**Instructions for the task:**
Could you return the entries word for word, starting at the line that contains "The height and width of the screenshot is (636, 1554)." and continuing through the last of the entries? Omit the pictures from your reply.

#####

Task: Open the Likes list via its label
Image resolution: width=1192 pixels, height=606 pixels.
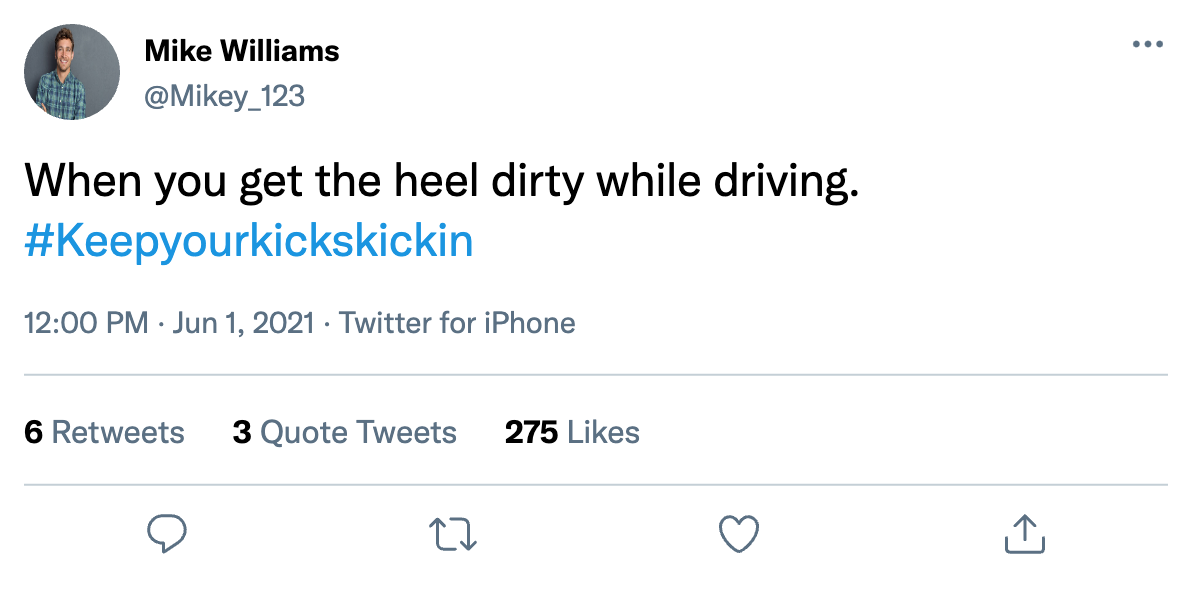Action: 603,432
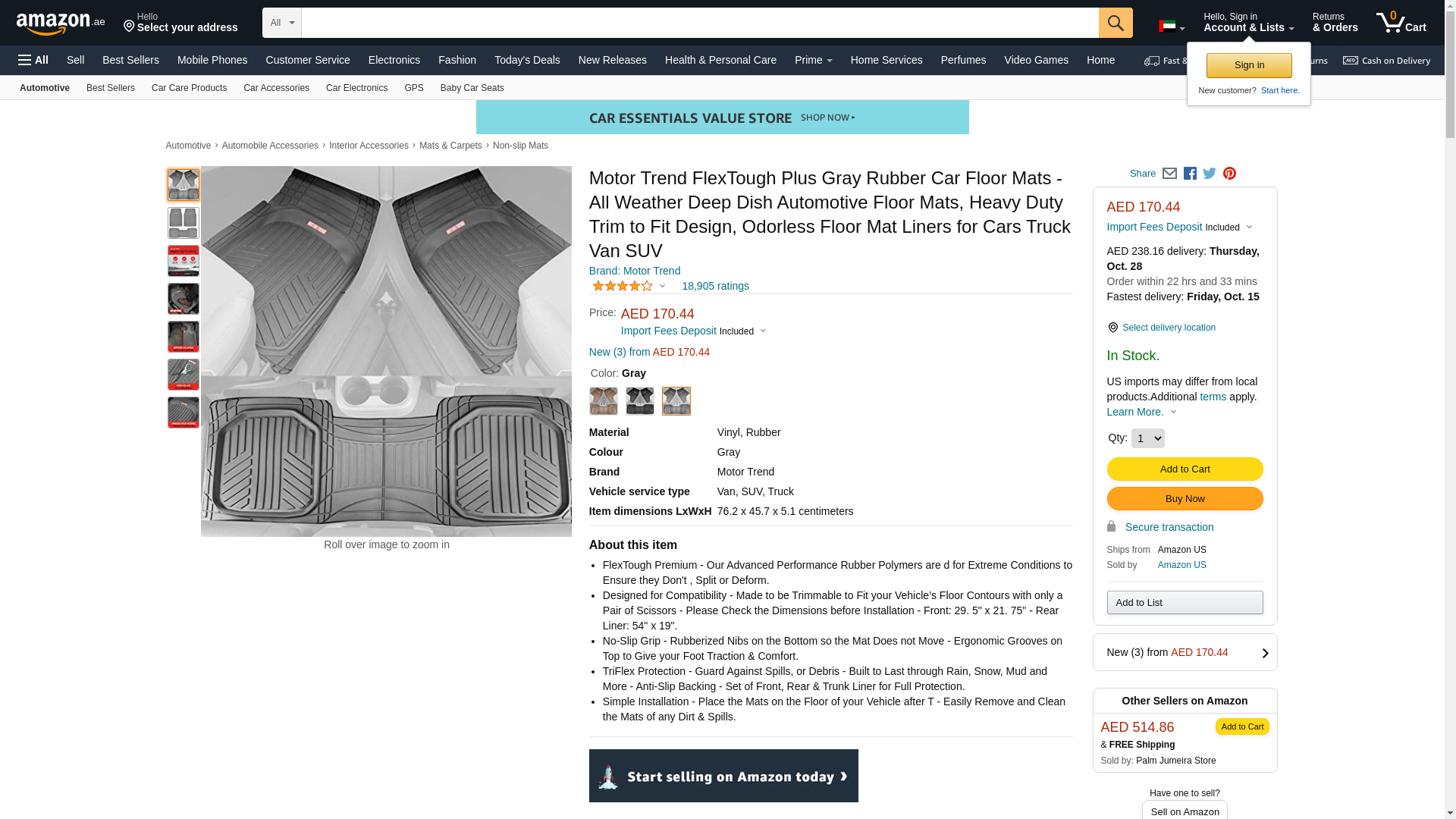Click the search magnifier button
The image size is (1456, 819).
(1115, 23)
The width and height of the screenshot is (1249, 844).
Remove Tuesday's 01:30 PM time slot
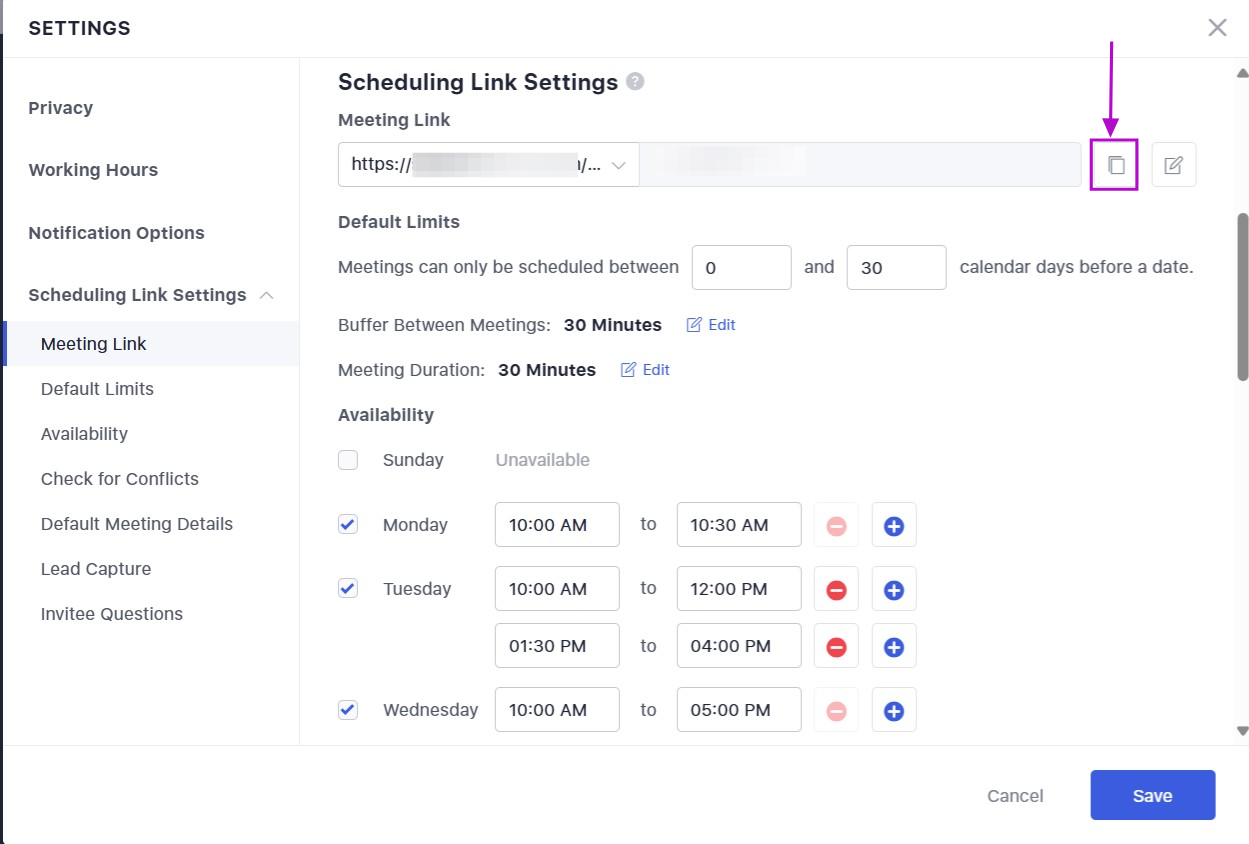point(837,647)
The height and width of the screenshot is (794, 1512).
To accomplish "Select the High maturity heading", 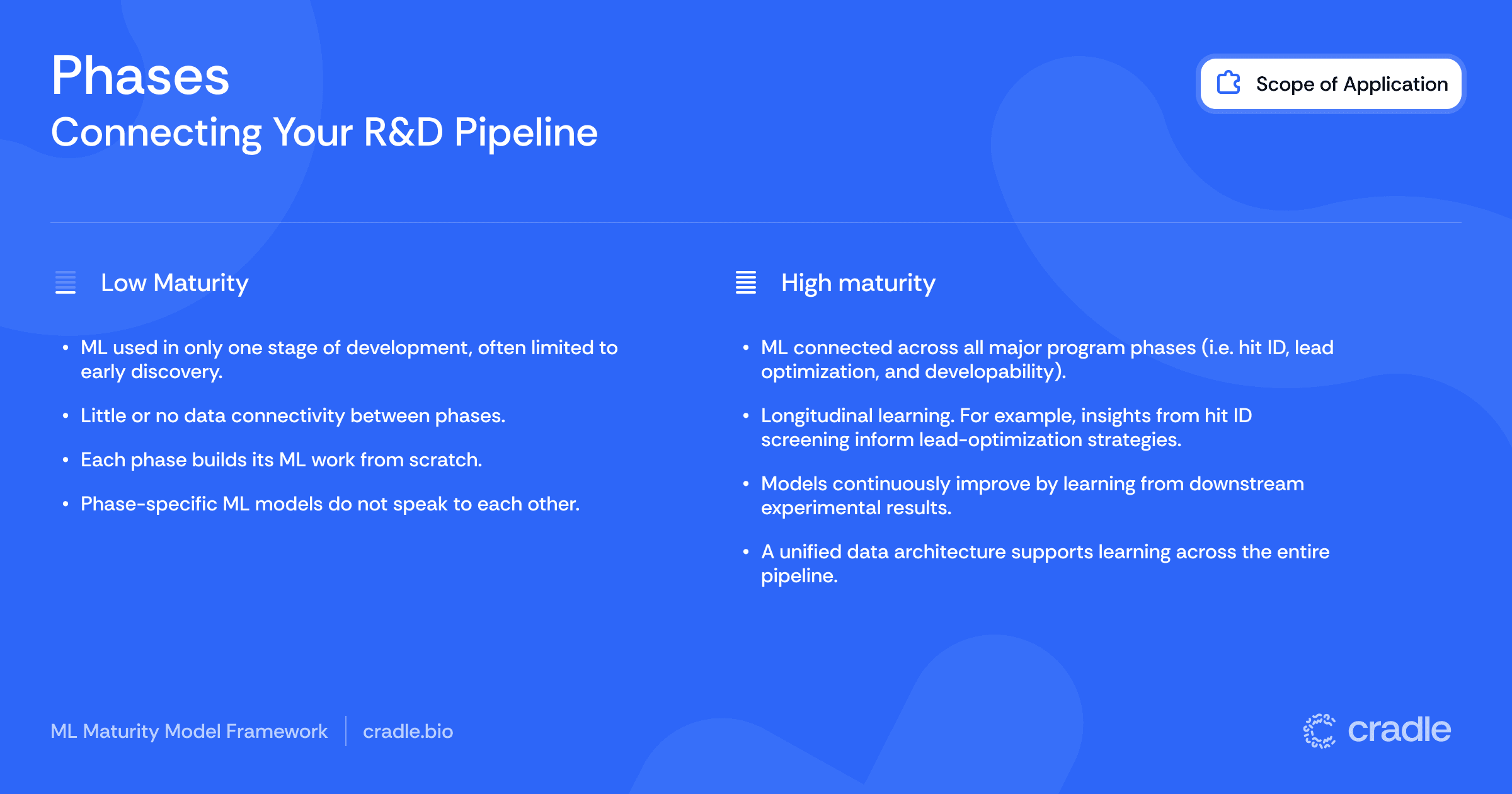I will [858, 283].
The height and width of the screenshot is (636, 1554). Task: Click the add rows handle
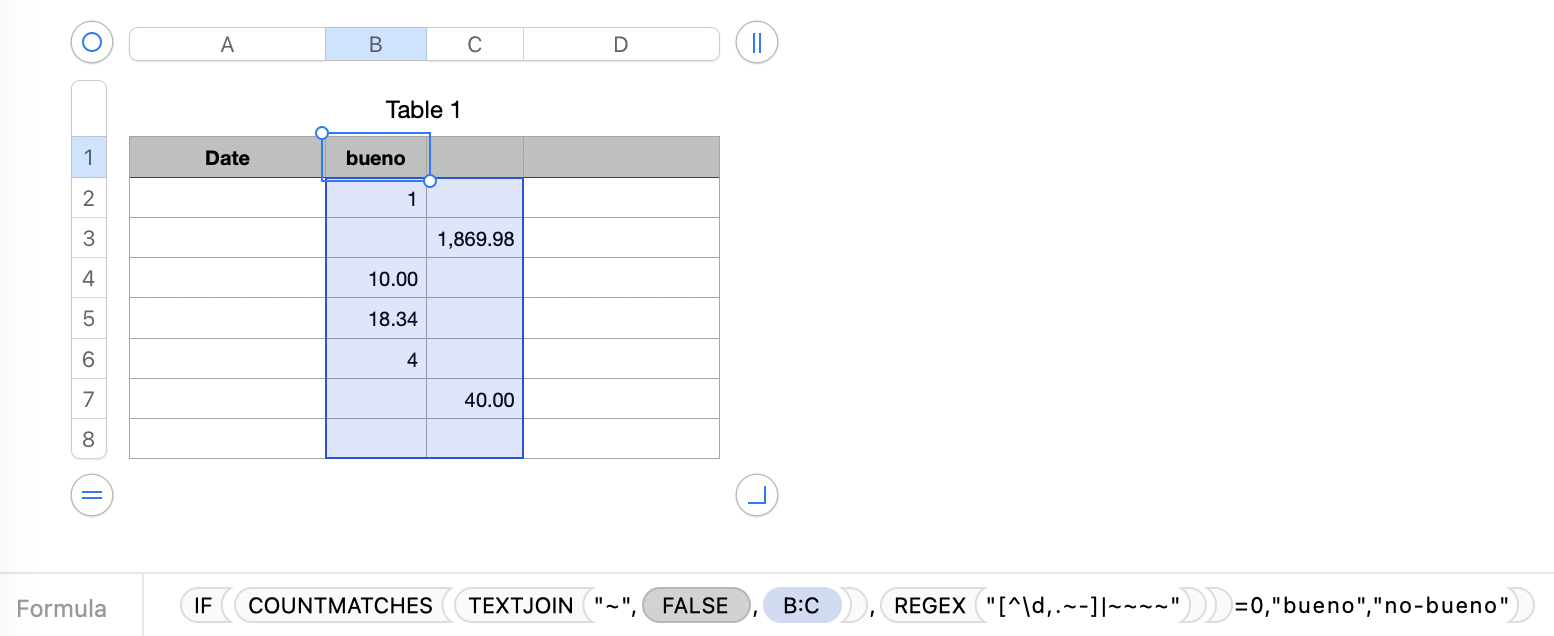point(92,495)
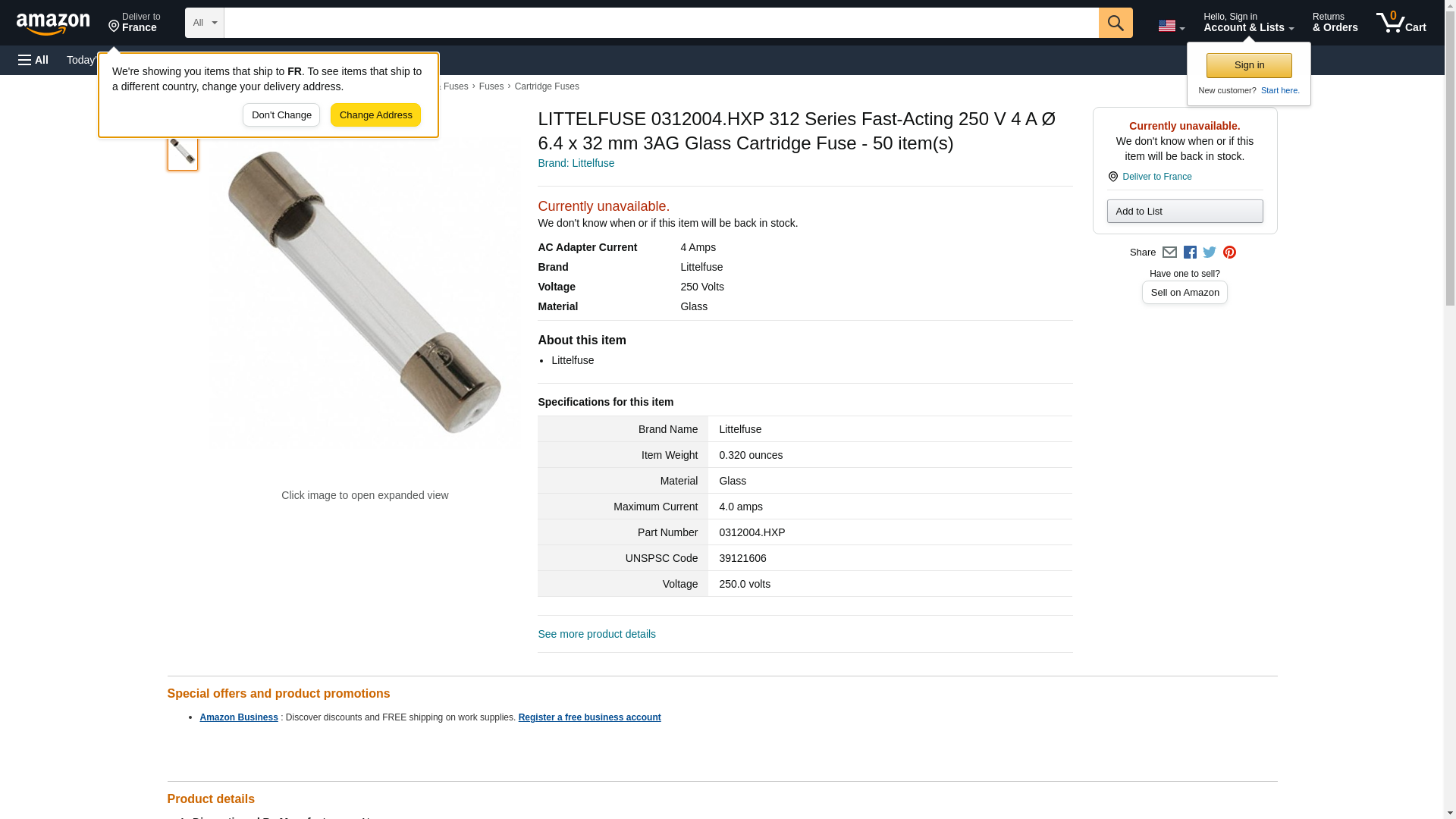1456x819 pixels.
Task: Select Cartridge Fuses breadcrumb
Action: point(546,86)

#####

**Response:**
The height and width of the screenshot is (636, 1554). Task: Click the add rows handle
point(92,495)
1456x819 pixels.
Task: Select Cartridge Fuses breadcrumb
Action: point(546,86)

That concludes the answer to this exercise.